Start of ENTRIES

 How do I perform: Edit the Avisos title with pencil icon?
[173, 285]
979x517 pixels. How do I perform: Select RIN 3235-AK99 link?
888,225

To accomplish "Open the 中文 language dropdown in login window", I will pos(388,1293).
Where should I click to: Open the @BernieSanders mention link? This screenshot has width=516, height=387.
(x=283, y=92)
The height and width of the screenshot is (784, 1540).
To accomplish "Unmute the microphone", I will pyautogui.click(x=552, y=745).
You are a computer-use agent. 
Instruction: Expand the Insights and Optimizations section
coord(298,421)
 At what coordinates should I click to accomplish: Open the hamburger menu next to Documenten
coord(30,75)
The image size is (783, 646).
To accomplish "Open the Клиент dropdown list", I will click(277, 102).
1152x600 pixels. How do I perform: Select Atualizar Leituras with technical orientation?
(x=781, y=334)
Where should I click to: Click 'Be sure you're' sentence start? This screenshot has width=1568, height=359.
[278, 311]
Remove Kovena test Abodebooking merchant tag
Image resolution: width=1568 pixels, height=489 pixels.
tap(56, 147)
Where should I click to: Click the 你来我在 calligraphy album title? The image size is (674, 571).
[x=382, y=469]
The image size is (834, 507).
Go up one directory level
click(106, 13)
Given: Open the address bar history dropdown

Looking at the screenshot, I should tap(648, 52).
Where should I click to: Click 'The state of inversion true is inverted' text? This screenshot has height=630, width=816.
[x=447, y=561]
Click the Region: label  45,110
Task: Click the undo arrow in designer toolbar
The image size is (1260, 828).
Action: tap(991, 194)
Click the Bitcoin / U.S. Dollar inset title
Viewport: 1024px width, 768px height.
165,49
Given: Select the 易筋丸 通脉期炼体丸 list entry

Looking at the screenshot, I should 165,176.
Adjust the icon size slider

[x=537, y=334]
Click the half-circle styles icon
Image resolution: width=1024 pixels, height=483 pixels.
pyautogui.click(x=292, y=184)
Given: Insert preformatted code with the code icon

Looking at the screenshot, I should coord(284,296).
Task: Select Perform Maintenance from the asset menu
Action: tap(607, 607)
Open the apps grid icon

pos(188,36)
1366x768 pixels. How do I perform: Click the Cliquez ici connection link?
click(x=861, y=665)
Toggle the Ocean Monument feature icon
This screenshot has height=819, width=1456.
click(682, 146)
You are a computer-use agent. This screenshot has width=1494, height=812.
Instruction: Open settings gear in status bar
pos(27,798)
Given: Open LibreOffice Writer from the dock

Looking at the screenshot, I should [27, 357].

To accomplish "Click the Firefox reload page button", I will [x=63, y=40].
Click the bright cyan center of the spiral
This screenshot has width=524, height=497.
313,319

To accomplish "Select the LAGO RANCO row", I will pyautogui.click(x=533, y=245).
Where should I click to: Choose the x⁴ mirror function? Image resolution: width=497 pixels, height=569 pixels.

End of ENTRIES

- _WHAT YOU ARE ASKED TO DO_
Swap every "dropdown" for "drop-down" in the entries from the start through the line containing "tap(56, 147)", and write out that part again with nothing else changed.

- _ANSWER TO THE TASK_
 How do I perform: Edit the Avisos title with pencil icon?
[173, 285]
979x517 pixels. How do I perform: Select RIN 3235-AK99 link?
888,225

To accomplish "Open the 中文 language drop-down in login window", I will pos(388,1293).
Where should I click to: Open the @BernieSanders mention link? This screenshot has width=516, height=387.
(x=283, y=92)
The height and width of the screenshot is (784, 1540).
To accomplish "Unmute the microphone", I will pyautogui.click(x=552, y=745).
You are a computer-use agent. 
Instruction: Expand the Insights and Optimizations section
coord(298,421)
 At what coordinates should I click to accomplish: Open the hamburger menu next to Documenten
coord(30,75)
The image size is (783, 646).
To accomplish "Open the Клиент drop-down list", I will click(277, 102).
1152x600 pixels. How do I perform: Select Atualizar Leituras with technical orientation?
(x=781, y=334)
Where should I click to: Click 'Be sure you're' sentence start? This screenshot has width=1568, height=359.
[278, 311]
Remove Kovena test Abodebooking merchant tag
Image resolution: width=1568 pixels, height=489 pixels.
tap(56, 147)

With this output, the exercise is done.